LA TOTALITÉ DE L'AMOUR DE DIEU POUR L'HUMANITÉ

Ap 1, -4 et 15-19 ; Lc 15, 1-10

Homélie du Frère Daniel BOURGEOIS

Il faut que le troupeau soit au complet !

F

rères et sœurs, ces deux paraboles que nous rapporte saint Luc au moment d'une controverse parce que Jésus est invité par des pécheurs et des publicains, et qu'on commence à lui reprocher d'avoir des mauvaises fréquentations, ces deux petites paraboles et celle plus connue encore de l'enfant prodigue sont des grands classiques. C'est ce qu'on appelle les paraboles de la miséricorde.

Les deux petites paraboles qui servent de prologue, n'ont pas exactement la même portée que celle du fils prodigue. Elles mettent en scène deux personnages, un berger et une maîtresse de maison, qui ont le souci de la plénitude et de la totalité. Il manque une brebis, ce n'est pas nécessairement un drame, quand on en a quatre-vingt-dix-neuf autres, un pour cent de perte pour le gardiennage d'un troupeau ce n'est pas dramatique. Mais le comportement de ce berger qui d'ailleurs et un peu inconscient et qui ne prend pas toutes les sécurités voulues car il paraît que les troupeaux ont des comportements absolument imprévisibles et difficiles à gérer, donc lâcher le troupeau est un risque énorme. Cela montre que de la part du berger il y a un souci que la totalité soit préservée et gardée. De la même façon, la maîtresse de maison passera peut-être plus de temps de salaire d'une drachme pour récupérer la pièce perdue. Elle met la maison sens dessus dessous, et peut-être cette opération de ménage va-t-elle durer plusieurs heures, elle ne veut pas se résoudre à la voir perdue.

A travers l'idée de recomposer la totalité d'un bien, même avec des risques et de l'entêtement, nous montre comment se réalise le plan de Dieu. Le plan de Dieu n'est pas comme les auditeurs le croyaient, que Dieu peut passer par profits et pertes. Dieu ne peut pas gérer sa création, il ne peut pas gérer l'humanité, le destin des pécheurs, en disant qu'ils l'ont bien cherché et qu'ils sont perdus. C'est cette obstination dans le bien pour qu'elle rejoigne la totalité de la création et de l'humanité, que Jésus a voulu d'abord enseigner.

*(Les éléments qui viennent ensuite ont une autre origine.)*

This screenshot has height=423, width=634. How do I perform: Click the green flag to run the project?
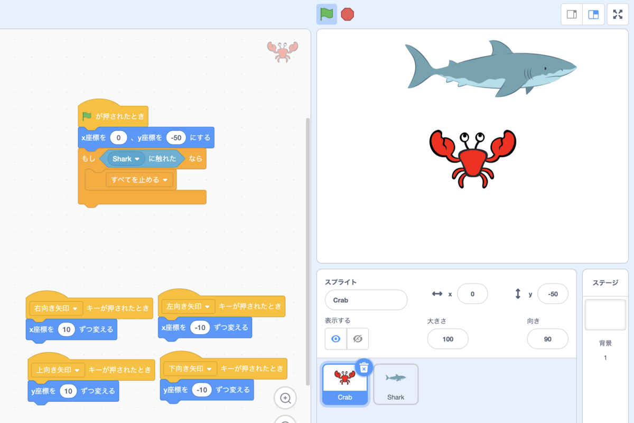click(327, 14)
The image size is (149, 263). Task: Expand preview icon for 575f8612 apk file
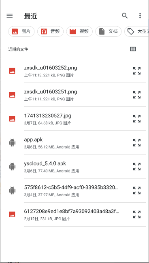click(137, 191)
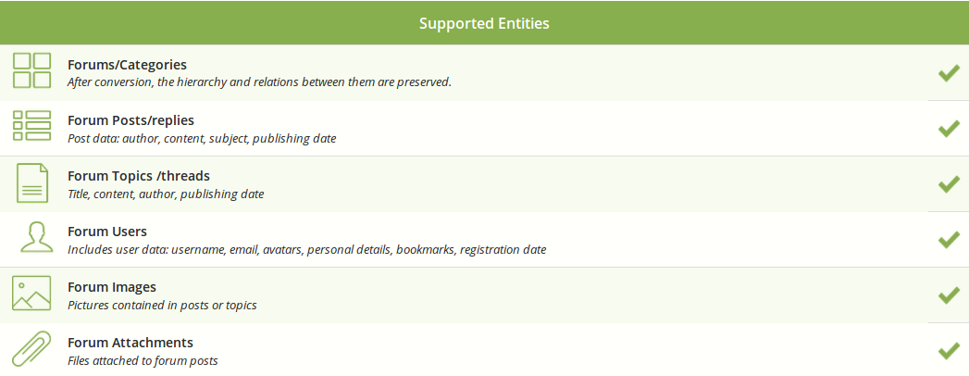This screenshot has width=969, height=376.
Task: Click the Forum Attachments title text
Action: click(x=130, y=343)
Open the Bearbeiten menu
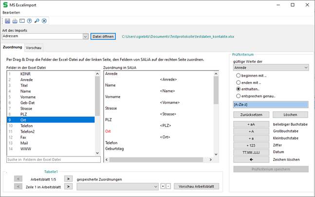Screen dimensions: 315x197 click(11, 12)
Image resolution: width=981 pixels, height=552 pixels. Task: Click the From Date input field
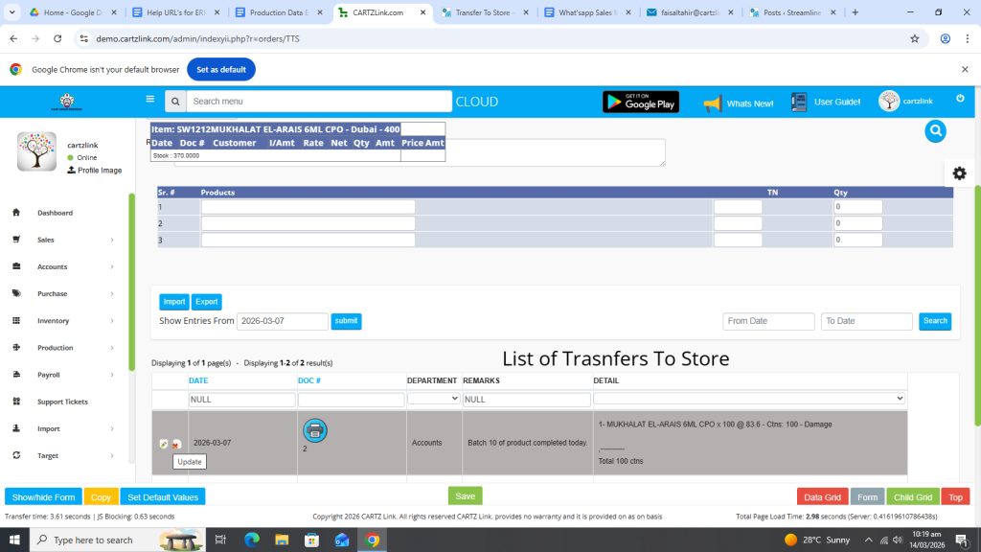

C'est peut-être cela qui devrait être une des motivations profondes de notre vie chrétienne. Il faudrait que nous soyons aussi obsédés que Dieu, qu'il n'y ait pas de concession vis-à-vis de quoique ce soit de perdu, d'abîmé, ou de négligé. C'est le souci de ce que Jésus a dit : "Soyez parfaits comme votre Père céleste est parfait". Mais au lieu que ce soit simplement la recherche de la vertu, d'une plénitude de notre propre personnage, ici, c'est plutôt l'idée que si Dieu s'est engagé vis-à-vis de sa création, sa responsabilité est totale. C'est ce que les pharisiens ne comprenaient pas. Les pharisiens trouvaient que vu leur propre état de vertu, leurs interrogations et le niveau auquel ils situaient les exigences religieuses, ils n'y avaient qu'eux qui étaient intéressants et que le monde entier pouvait passer par profits et pertes, pourvu qu'eux soient sauvés. C'est cela que Jésus leur rappelle : si vous avez été élus, si vous avez reçu le don de Dieu, c'est un don pour toute l'humanité.

C'est cela que Jésus à travers la brebis perdue et la drachme perdue nous rappelle : si nous ne considérons pas la démarche de Dieu dans sa création, dans son désir de la rassembler auprès de lui comme un désir de totalité, de plénitude, alors nous manquons quelque chose de la radicalité de l'amour de Dieu, non seulement pour les autres mais aussi finalement aussi pour nous.